La Corte, però stabilisce che compete al giudice tributario, se richiesto dal contribuente, accertare se l’amministrazione: abbia agito con imparzialità o abbia, invece, fatto un uso pretestuoso e strumentale della normativa per fruire ingiustificatamente di un più ampio termine di accertamento.

La pronuncia della Consulta fa seguito all’ordinanza di remissione della Commissione tributaria provinciale di Napoli la quale riteneva incostituzionale la norma introdotta dal Dl 223/2006 che aveva, come anticipato, raddoppiato i termini di decadenza dell’azione di accertamento ai fini delle imposte sui redditi e Iva in presenza di violazioni che comportano l’obbligo di denuncia in base all’articolo 331 del Codice di procedura penale.

Secondo i giudici della Commissione l’illegittimità emergeva in modo evidente dove la segnalazione di reato per una violazione fosse stata effettuata in una data successiva al termine di decadenza ordinario dell’accertamento per quel medesimo periodo.
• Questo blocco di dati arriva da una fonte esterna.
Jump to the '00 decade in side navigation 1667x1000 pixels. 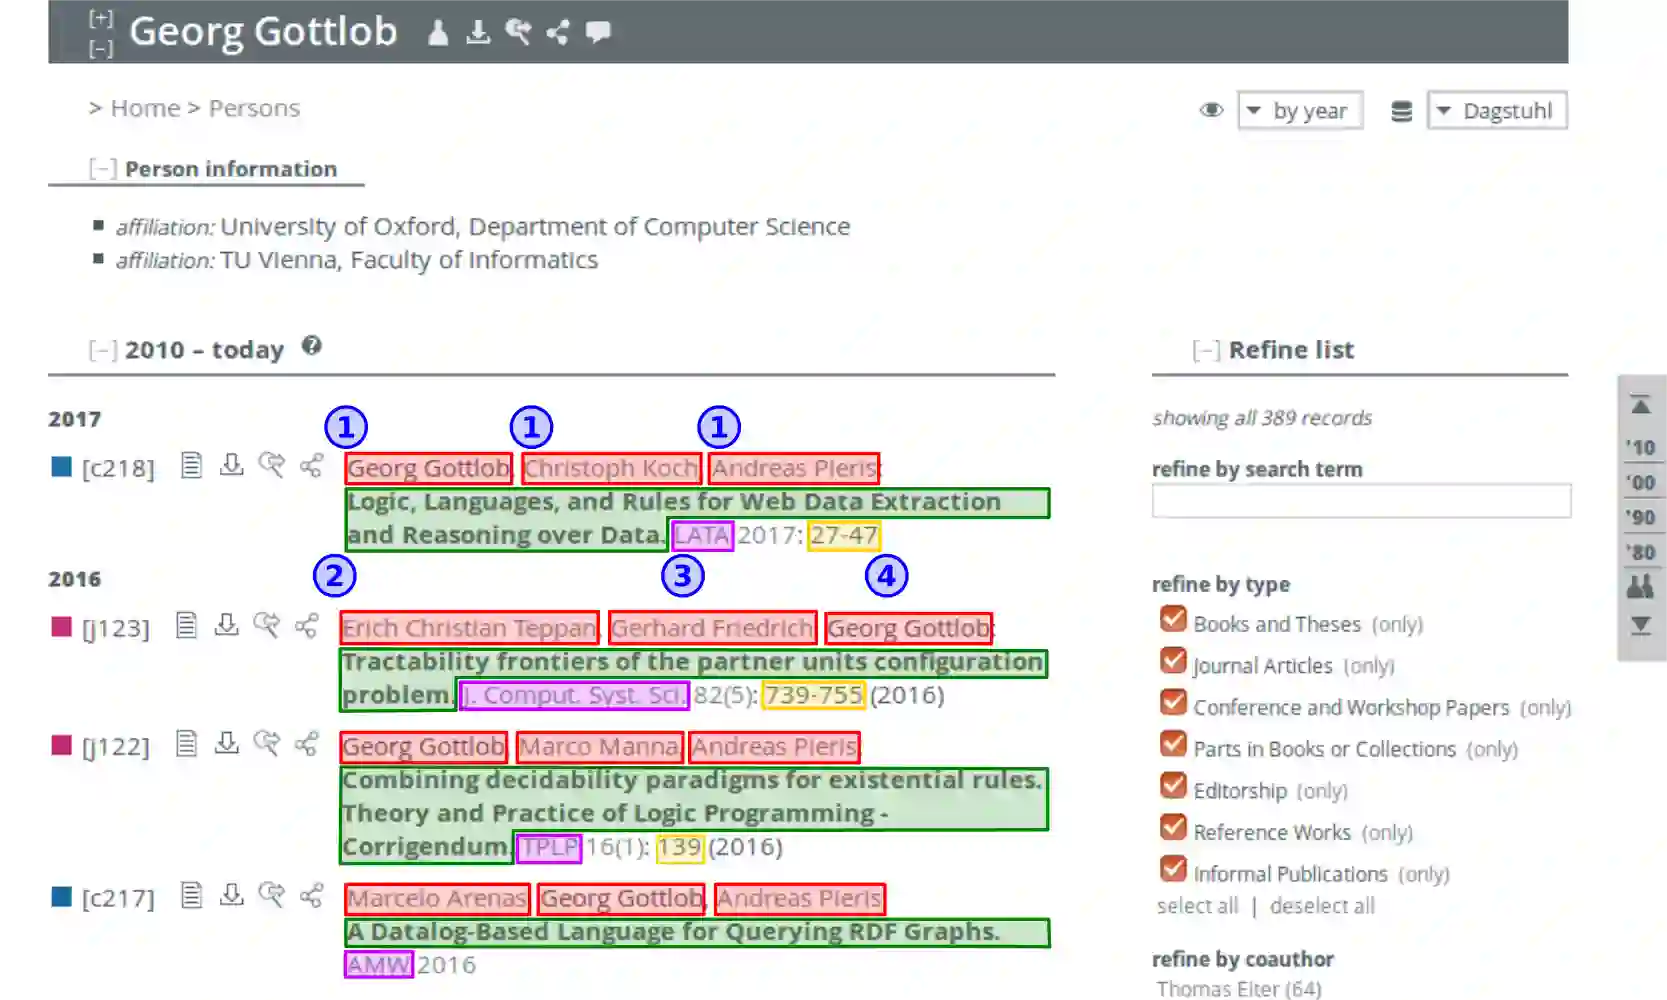click(x=1640, y=483)
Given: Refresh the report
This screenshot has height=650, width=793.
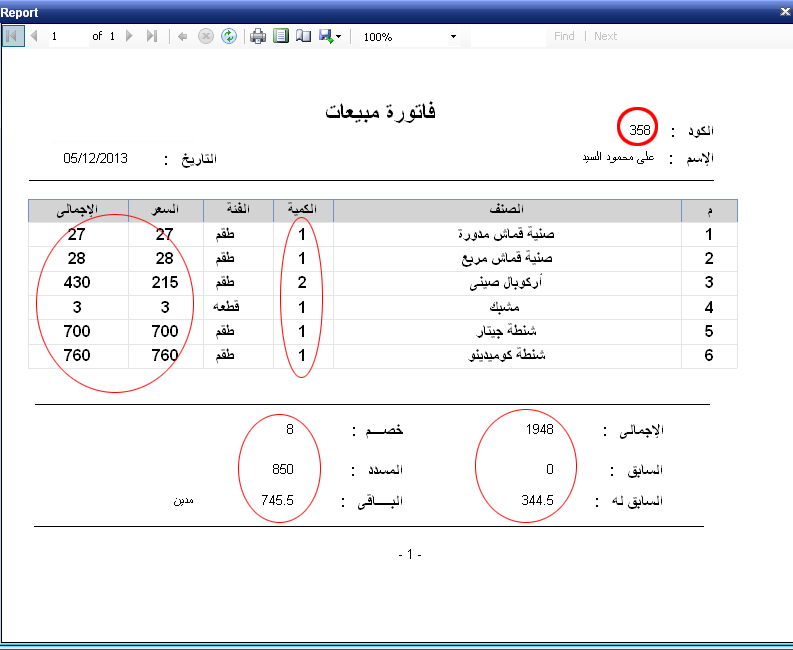Looking at the screenshot, I should pos(229,36).
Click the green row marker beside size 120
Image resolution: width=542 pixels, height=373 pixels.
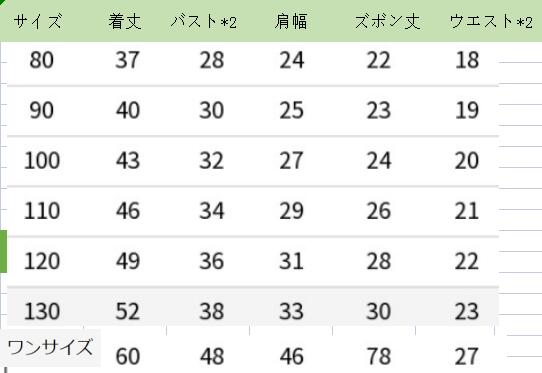(3, 251)
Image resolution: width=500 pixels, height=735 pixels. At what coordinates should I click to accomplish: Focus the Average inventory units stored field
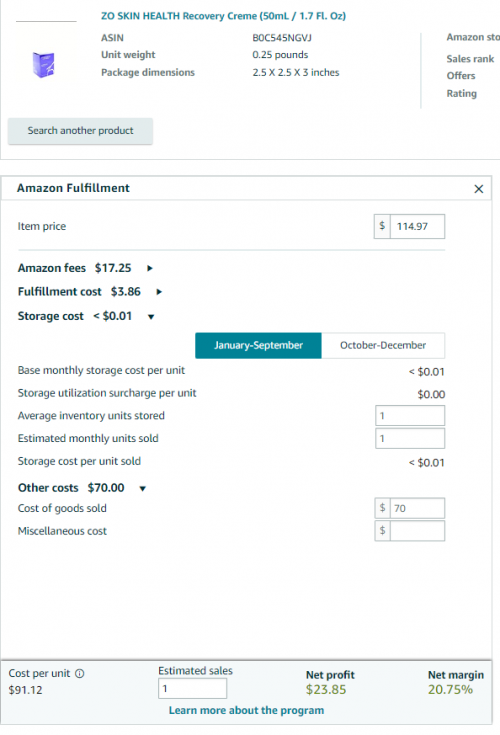tap(410, 416)
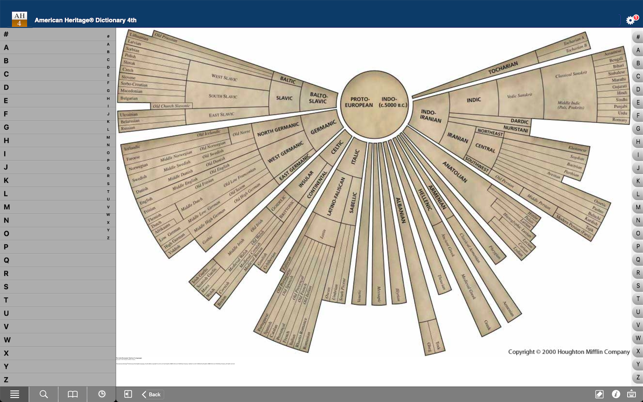Open the bookmarks book icon
Image resolution: width=643 pixels, height=402 pixels.
tap(72, 394)
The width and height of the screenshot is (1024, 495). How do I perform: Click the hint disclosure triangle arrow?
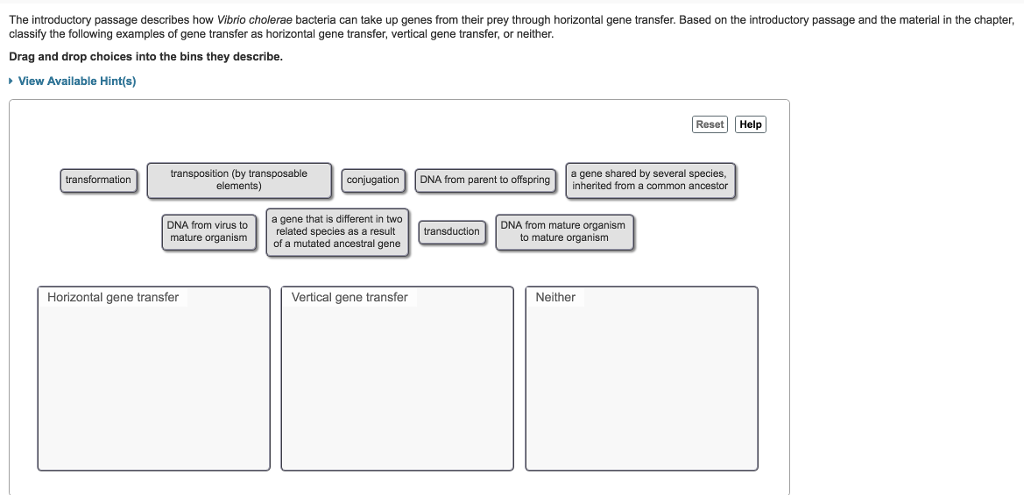pyautogui.click(x=11, y=81)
In tale ipotesi, infatti, si sarebbero riaperti i termini e non vi sarebbe stata alcuna certezza sul loro spirare. Tale circostanza è particolarmente rilevante: la riapertura dei termini, infatti, potrebbe avere dei problemi sulla conservazione dei documenti. Un contribuente, infatti, una volta spirato il termine per l’accertamento fiscale potrebbe ritenere non necessario conservare ulteriormente la documentazione per gli anni successivi, mentre la riapertura dei termini obbliga il contribuente a mantenere intatta la documentazione fiscale e conservarla fino all’ottavo anno.

La Corte Costituzionale, invece, ha ritenuto questo raddoppio dei termini pienamente legittimo in quanto si tratta di un termine fissato direttamente dalla legge, operante automaticamente in presenza di una speciale condizione obiettiva (obbligo di denuncia penale per i reati tributari), senza che all’amministrazione sia riservato alcun margine di discrezionalità per la loro applicazione. È indifferente, quindi, che l’obbligo di denuncia non sia stato adempiuto entro il termine breve in quanto l’unica circostanza rilevante consiste nella sussistenza dell’obbligo, perché essa soltanto connota la fattispecie di illecito tributario a cui è connessa l’applicabilità dei termini raddoppiati di accertamento.

Su possibili usi strumentali della normativa così interpretata, da parte dell’amministrazione finanziaria, per raddoppiare i termini di decadenza, la Consulta ricorda che il Codice di procedura penale impone, pena la commissione di un reato da parte degli stessi verificatori, di segnalare senza ritardo la notizia di reato alla Procura della Repubblica competente.

Il sistema processuale tributario consente poi al giudice di controllare, se richiesto, la sussistenza dei presupposti dell’obbligo di denuncia, compiendo una valutazione ora per allora circa la loro ricorrenza e accertando, quindi, se l’amministrazione finanziaria abbia agito con imparzialità o abbia, invece, fatto un uso pretestuoso e strumentale delle disposizioni per fruire di un più ampio termine di accertamento.